= Task statement =
Quote the data word for word, starting at the line containing "At what (x,y)" and ending at the line containing "Looking at the", and leave out the pictures.

= Record excerpts =
▶

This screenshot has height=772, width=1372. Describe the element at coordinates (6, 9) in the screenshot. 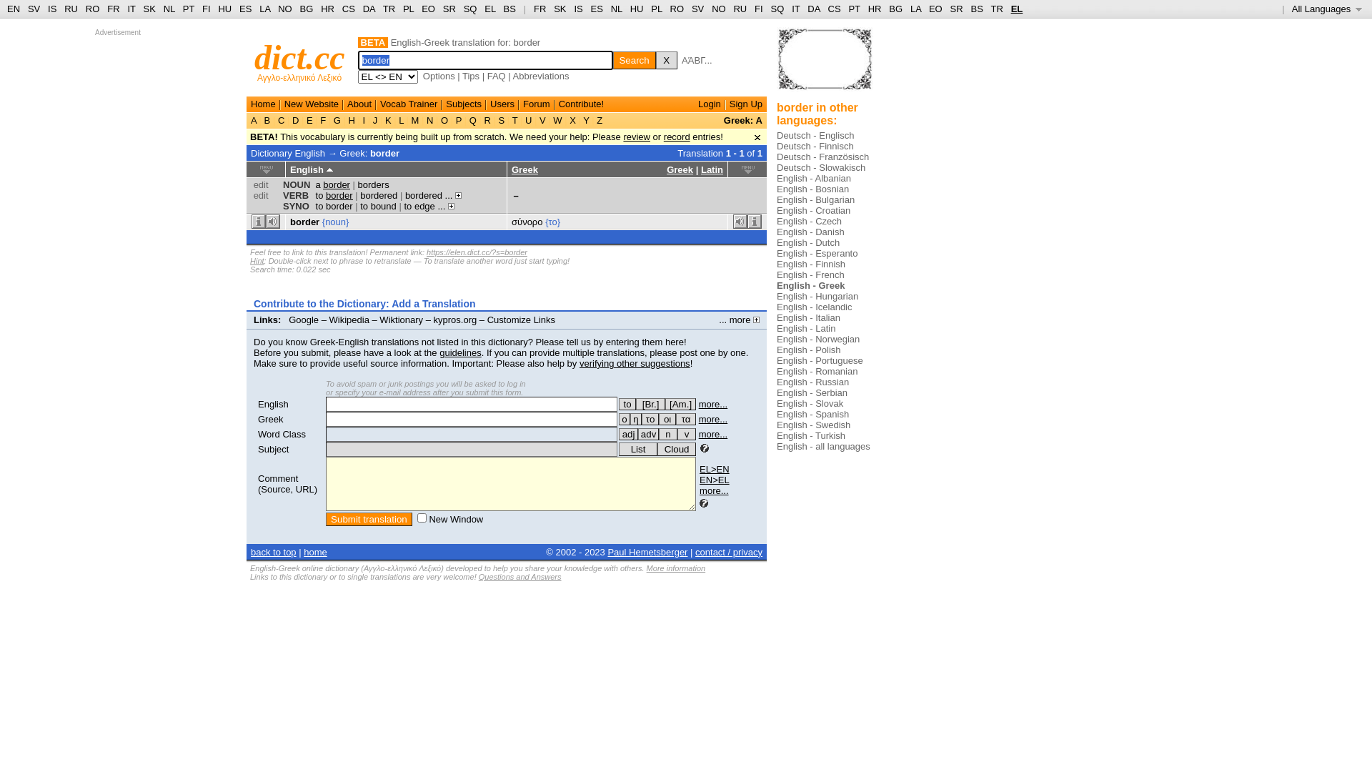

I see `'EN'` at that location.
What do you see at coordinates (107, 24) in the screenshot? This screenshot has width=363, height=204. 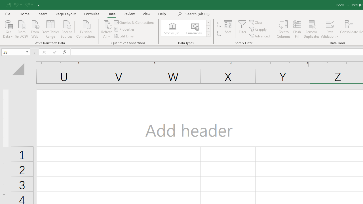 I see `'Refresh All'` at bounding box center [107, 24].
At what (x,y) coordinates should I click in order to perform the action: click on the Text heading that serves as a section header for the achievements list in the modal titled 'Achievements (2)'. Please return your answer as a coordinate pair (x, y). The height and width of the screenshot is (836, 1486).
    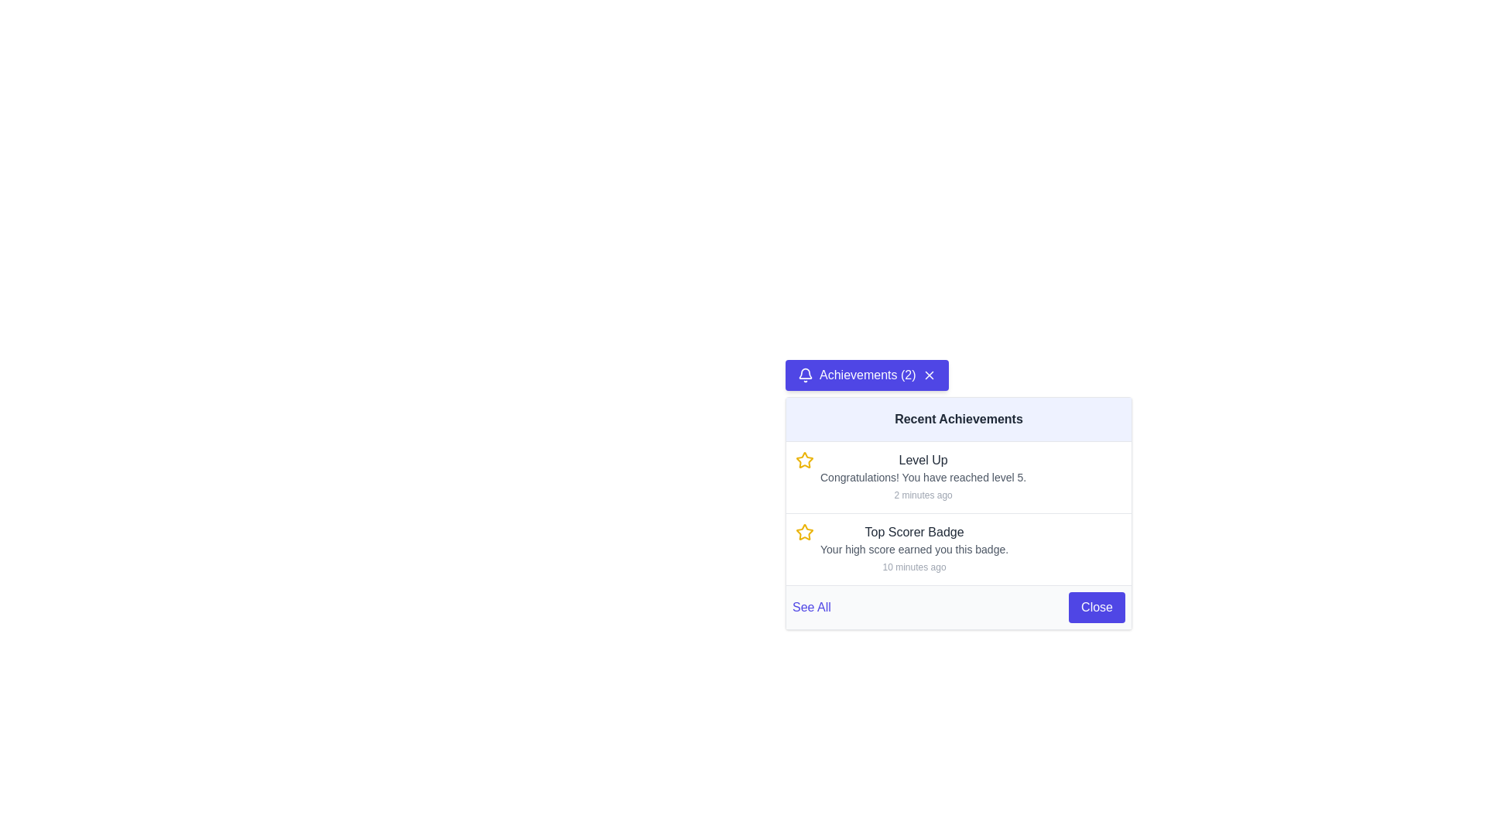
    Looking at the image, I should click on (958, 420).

◀
▶

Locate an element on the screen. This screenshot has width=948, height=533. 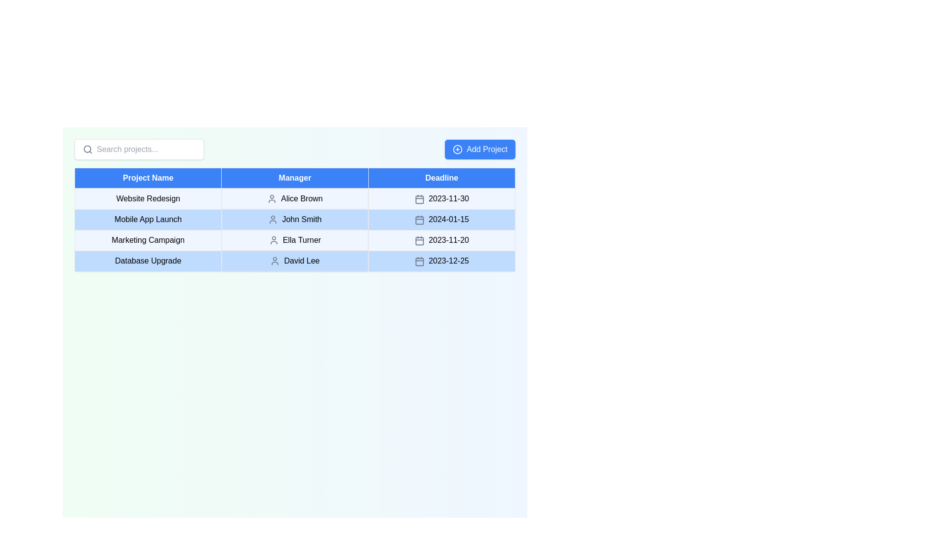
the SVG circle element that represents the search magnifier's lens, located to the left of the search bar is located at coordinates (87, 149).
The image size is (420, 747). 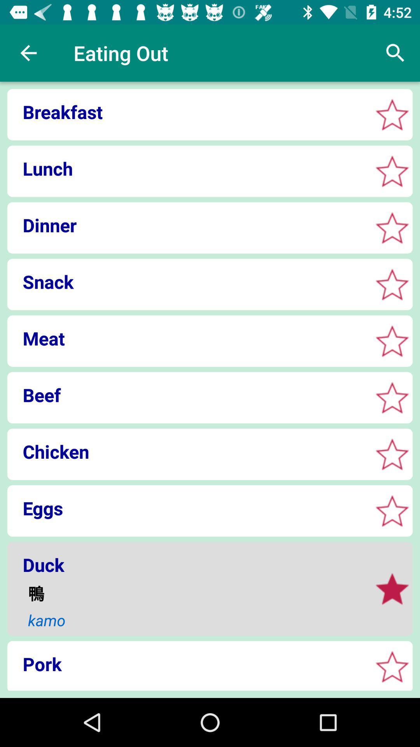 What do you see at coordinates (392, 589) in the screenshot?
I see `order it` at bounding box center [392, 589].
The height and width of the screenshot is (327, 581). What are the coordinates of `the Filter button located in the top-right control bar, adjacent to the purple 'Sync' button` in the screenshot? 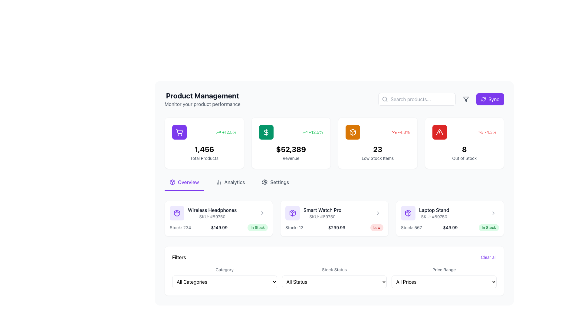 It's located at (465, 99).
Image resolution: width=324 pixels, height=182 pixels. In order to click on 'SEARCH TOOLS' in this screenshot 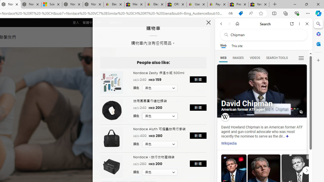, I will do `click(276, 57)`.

◀
▶

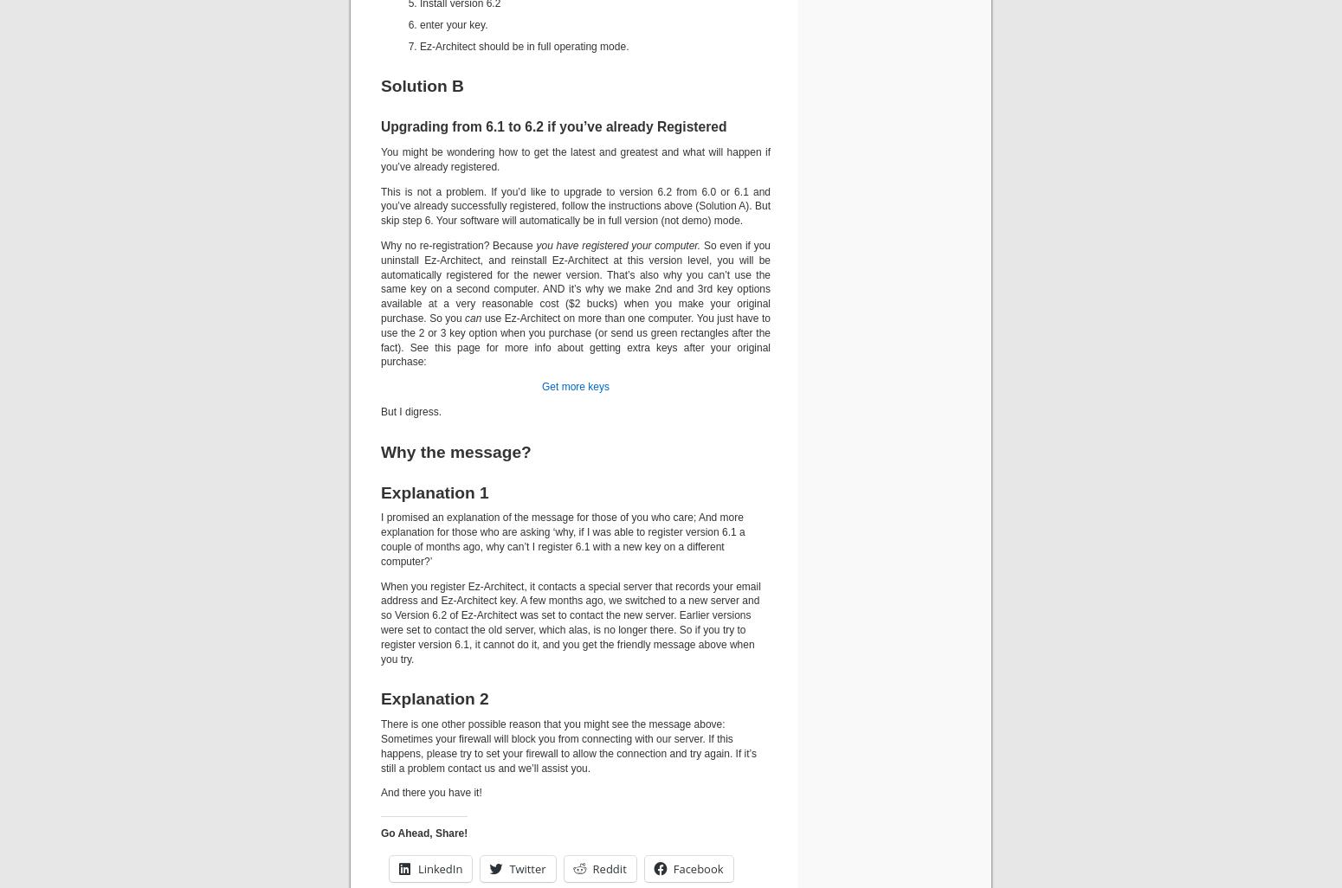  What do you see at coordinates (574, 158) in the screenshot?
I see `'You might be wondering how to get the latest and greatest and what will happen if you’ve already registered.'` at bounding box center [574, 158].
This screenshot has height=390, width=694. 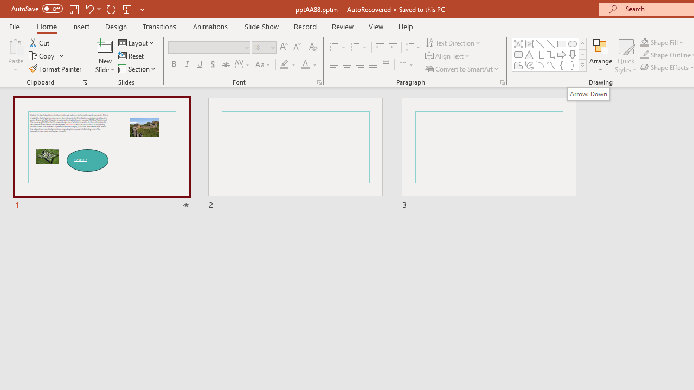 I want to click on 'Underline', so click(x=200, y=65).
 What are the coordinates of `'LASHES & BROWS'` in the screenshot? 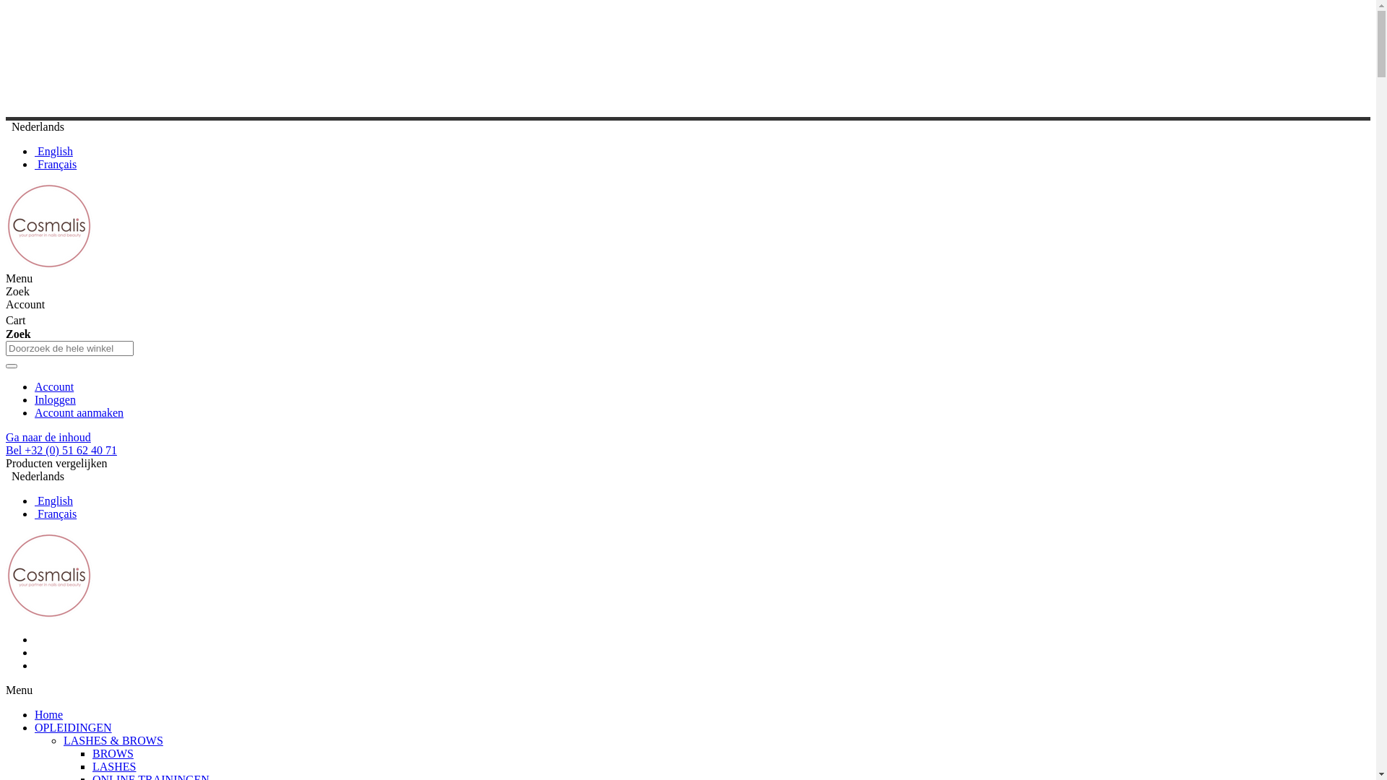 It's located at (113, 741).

◀

= Exercise answer =
At what (x,y) coordinates should I click in order to perform the action: click on the Text heading that serves as a section header for the achievements list in the modal titled 'Achievements (2)'. Please return your answer as a coordinate pair (x, y). The height and width of the screenshot is (836, 1486).
    Looking at the image, I should click on (958, 420).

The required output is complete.